For now, at least, the Chinese healthcare market, aided by a robust economy, remains large enough for both MNCs and local firms to play in the IVD space. Over the past decade, the country's gross domestic product has skyrocketed, reaching $13.6 trillion in 2018, second only to the US, whose GDP was $20.49 trillion last year, according to the World Bank.
With that, "the appetite for more sophisticated technology … in research and on the diagnostic side of things has evolved very rapidly and continues to evolve very rapidly," Thermo Fisher Scientific's Goswami said, noting an openness among clinicians in China to adopt newer technologies such as next-generation sequencing and liquid biopsies.
While China's economy has seen a recent slowdown — its GDP grew at 6.2 percent for the quarter ended in June, the slowest quarterly growth rate since 1992 — diagnostic firms interviewed for the story appeared not to be overly concerned: People still get sick and they still need to go to doctors, who will still use diagnostic tools, they said.
During Danaher's second quarter earnings conference call in mid-July, President and CEO Thomas Joyce said that despite the predictions for a softer Chinese economy moving ahead, the company feels "very good" about its position there across its portfolio.

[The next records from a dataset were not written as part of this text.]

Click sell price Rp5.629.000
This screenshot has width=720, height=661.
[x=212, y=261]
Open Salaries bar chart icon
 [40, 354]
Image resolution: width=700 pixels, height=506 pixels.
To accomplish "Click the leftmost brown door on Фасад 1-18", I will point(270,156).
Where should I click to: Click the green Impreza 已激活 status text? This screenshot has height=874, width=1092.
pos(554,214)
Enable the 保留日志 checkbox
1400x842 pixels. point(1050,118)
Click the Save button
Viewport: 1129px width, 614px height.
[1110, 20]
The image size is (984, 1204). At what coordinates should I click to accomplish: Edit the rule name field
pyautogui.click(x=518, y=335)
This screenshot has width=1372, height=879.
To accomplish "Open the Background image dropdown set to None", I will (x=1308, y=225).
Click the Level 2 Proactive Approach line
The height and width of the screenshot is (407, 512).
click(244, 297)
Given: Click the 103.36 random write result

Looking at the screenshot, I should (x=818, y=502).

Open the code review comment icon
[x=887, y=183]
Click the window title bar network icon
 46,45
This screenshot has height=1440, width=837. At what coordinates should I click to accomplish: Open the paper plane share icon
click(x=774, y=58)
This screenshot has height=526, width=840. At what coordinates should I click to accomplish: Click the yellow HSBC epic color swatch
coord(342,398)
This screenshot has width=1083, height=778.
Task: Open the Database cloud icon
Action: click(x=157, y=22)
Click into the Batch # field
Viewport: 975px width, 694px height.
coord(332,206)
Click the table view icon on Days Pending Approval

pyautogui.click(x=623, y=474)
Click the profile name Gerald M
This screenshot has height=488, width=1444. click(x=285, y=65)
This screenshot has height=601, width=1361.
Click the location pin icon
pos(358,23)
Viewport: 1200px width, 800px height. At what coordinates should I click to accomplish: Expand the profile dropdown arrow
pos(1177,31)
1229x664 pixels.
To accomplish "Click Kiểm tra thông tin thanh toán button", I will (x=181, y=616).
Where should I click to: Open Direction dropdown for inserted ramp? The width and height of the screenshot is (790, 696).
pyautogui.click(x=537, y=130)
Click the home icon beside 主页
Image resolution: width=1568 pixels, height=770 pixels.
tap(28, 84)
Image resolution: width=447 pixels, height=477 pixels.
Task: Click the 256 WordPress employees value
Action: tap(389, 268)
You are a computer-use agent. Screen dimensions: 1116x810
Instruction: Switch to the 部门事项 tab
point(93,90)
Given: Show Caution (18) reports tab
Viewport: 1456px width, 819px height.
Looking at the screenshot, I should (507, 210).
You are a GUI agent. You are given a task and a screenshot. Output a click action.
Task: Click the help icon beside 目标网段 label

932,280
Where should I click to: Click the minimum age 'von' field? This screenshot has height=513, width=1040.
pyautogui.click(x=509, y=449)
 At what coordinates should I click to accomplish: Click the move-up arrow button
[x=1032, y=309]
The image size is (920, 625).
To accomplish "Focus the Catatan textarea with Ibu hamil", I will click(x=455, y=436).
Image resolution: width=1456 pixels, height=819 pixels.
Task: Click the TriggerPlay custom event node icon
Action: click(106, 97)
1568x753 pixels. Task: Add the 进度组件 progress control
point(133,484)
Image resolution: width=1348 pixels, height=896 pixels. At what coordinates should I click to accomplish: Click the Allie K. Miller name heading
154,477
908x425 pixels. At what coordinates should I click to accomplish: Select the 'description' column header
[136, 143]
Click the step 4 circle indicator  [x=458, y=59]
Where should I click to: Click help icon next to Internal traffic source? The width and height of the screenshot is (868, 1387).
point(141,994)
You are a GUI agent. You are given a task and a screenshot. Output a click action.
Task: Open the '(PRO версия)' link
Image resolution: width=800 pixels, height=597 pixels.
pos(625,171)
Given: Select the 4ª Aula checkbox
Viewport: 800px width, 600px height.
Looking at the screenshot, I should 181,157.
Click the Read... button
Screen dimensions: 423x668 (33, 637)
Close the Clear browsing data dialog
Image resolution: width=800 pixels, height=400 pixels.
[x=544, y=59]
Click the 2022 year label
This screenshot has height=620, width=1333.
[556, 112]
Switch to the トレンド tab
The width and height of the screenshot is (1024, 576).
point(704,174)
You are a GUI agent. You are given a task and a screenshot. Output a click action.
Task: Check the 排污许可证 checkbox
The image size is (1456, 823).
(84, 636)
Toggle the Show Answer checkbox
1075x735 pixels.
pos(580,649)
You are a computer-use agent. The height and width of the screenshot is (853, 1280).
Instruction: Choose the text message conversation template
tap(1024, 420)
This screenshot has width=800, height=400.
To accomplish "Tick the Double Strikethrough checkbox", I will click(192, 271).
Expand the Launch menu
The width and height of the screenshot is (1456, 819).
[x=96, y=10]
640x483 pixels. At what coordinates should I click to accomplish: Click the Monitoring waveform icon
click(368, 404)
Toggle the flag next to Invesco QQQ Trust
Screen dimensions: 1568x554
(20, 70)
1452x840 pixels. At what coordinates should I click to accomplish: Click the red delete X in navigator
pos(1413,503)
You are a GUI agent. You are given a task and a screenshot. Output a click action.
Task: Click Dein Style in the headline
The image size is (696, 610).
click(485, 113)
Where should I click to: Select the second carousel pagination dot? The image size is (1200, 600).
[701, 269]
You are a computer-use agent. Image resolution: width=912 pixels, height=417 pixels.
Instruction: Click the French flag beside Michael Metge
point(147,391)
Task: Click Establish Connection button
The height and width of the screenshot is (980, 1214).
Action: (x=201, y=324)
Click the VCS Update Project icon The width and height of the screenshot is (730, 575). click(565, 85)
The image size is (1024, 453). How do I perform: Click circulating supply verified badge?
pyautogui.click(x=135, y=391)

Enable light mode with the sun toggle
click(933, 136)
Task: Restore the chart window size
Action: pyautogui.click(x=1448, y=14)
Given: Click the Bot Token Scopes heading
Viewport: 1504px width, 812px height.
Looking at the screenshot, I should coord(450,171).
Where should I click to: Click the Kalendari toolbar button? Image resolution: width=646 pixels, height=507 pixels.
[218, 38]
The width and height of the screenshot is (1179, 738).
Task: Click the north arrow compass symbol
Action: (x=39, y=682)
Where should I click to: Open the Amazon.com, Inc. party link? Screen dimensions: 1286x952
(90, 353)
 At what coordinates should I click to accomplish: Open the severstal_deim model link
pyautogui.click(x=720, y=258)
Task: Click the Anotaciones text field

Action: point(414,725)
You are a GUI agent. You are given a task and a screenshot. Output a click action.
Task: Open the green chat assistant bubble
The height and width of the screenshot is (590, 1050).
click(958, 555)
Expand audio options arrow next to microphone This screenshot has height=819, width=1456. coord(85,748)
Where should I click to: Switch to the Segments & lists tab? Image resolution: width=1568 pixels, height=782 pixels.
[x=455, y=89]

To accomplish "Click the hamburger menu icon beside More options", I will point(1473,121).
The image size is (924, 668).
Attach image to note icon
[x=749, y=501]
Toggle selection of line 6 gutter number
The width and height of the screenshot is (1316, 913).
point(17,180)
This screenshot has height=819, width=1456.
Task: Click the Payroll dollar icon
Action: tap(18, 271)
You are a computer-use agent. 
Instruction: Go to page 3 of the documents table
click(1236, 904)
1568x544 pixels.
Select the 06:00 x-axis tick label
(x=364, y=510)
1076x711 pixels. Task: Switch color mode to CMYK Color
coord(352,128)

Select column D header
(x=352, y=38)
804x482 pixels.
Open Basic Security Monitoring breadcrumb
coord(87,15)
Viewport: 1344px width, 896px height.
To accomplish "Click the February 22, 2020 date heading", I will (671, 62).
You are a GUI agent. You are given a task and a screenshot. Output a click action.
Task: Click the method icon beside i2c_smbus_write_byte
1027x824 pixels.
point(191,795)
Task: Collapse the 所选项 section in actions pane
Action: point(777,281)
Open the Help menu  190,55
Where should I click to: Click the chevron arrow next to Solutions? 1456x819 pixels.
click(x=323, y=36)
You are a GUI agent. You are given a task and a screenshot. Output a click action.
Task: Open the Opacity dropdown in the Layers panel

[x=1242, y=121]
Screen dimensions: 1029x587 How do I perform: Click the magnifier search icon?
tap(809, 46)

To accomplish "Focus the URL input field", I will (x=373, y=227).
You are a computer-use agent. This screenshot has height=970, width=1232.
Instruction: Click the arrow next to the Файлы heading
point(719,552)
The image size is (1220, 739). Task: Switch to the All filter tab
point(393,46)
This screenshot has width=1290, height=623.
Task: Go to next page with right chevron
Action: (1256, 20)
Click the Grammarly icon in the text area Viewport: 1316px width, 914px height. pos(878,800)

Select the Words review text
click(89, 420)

"We continue to see pretty good underlying conditions," he said. While there are a few pockets of potential softness, "if we step back broadly, I think we're in good shape there. … We don't really see a meaningful slowdown in our businesses at this point, but clearly given the headlines and the data that's been put out more recently beyond ongoing trade tensions, we're watching these businesses very closely."
In Muken's view investments will continue finding their way into the diagnostic market in China. "Just given the number of people we're talking about … this is a huge issue with respect to an aging population," he said, "and that's going to force massive investment for as far as the eye can see."